_STATED EXERCISE A:_
Reproduce word for word the part of the passage on hyper-individualism starting with "Interesting. I think" and going on through "accomplish something amazing.".
_STATED EXERCISE B:_
Turn the lines of the listing starting with the line with "Task: Reveal the API key with the eye toggle" and going on through the line with "pyautogui.click(x=181, y=461)" into a JSON list of strings, one per line, leaving out blank lines and giving nothing else.

_EXCERPT PROVIDED:_
■ ■ ■ ■ ■

Interesting. I think there is quite a lot of overlap with your friend and his perception of the world and following one's dream to the detriment of everything and everyone else, and a lot of Ayn Rand's characters like Howard Roark and John Galt*. It's a hyper-individualistic view of the world, and I think inherently selfish. it's always about one person (usually a man, so add misogyny to the mix) fighting for their dream - very rarely do we see films or stories about groups or communities banding together to accomplish something amazing.

*https://imgur.com/a/J0Hbron

That would track, and I bet if challenged he would say "yes, and people like me/Ken Miles/Carroll Shelby/Rand al'Thor/pick your favorite self-styled Chosen One or Randian ubermensch etc serve a valuable purpose to the world, which is to inspire everyone else to something greater than their dreary beige lives. That is how humanity elevates itself, by each person individually trying to become Alexander the Great or Chuck Yeager or Napoleon, not by dreaming of nothing greater than being a cog in a machine or a Matrix battery. That's how we advance as a species"

■ ■ ■ ■ ■

_EXTRACTED MATERIAL:_
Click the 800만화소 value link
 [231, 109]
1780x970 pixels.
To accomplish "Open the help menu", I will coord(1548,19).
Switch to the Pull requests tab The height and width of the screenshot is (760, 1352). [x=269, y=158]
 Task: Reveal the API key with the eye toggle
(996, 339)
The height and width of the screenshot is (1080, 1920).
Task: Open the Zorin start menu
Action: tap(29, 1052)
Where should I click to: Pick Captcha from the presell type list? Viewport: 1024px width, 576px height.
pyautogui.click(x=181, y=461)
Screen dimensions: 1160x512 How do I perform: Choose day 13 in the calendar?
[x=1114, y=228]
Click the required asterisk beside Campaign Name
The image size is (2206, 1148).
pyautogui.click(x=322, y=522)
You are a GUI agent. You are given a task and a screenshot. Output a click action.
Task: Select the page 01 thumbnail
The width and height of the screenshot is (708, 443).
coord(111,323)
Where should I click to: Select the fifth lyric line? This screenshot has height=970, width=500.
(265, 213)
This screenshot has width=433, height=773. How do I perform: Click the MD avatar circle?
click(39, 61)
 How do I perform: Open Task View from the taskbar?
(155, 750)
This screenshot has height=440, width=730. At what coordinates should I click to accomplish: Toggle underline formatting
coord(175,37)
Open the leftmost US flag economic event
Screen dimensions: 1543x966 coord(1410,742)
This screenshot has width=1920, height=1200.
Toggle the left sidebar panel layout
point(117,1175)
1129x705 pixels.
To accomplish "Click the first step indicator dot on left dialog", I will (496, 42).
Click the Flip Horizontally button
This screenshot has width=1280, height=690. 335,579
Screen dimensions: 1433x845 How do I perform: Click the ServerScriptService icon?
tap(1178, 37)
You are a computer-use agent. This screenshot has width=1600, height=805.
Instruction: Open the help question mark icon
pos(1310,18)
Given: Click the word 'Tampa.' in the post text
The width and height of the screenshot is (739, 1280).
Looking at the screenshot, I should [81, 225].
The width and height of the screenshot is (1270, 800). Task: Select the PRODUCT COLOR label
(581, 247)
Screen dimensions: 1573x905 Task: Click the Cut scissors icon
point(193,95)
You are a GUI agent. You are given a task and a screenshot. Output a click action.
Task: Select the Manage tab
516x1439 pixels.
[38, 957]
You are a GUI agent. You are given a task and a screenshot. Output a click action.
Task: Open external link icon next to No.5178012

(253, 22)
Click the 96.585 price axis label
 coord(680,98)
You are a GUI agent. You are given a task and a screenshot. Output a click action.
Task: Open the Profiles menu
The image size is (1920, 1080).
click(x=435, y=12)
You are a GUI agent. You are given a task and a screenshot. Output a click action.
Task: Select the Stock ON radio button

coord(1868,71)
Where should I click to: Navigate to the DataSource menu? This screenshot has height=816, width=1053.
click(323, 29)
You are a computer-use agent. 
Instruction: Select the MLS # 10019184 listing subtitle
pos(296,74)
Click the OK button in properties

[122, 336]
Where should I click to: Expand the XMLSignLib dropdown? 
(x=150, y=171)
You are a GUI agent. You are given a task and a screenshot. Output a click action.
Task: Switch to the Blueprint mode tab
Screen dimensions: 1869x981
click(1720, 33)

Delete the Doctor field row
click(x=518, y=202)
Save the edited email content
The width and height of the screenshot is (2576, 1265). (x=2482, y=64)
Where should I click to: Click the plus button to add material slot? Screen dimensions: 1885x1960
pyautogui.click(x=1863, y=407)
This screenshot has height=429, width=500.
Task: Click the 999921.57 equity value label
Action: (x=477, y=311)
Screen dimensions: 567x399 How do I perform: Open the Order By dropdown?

■ ■ ■ ■ ■

_CORRECT ANSWER A:_
Interesting. I think there is quite a lot of overlap with your friend and his perception of the world and following one's dream to the detriment of everything and everyone else, and a lot of Ayn Rand's characters like Howard Roark and John Galt*. It's a hyper-individualistic view of the world, and I think inherently selfish. it's always about one person (usually a man, so add misogyny to the mix) fighting for their dream - very rarely do we see films or stories about groups or communities banding together to accomplish something amazing.

_CORRECT ANSWER B:_
[
  " Task: Reveal the API key with the eye toggle",
  "(996, 339)",
  "The height and width of the screenshot is (1080, 1920).",
  "Task: Open the Zorin start menu",
  "Action: tap(29, 1052)",
  "Where should I click to: Pick Captcha from the presell type list? Viewport: 1024px width, 576px height.",
  "pyautogui.click(x=181, y=461)"
]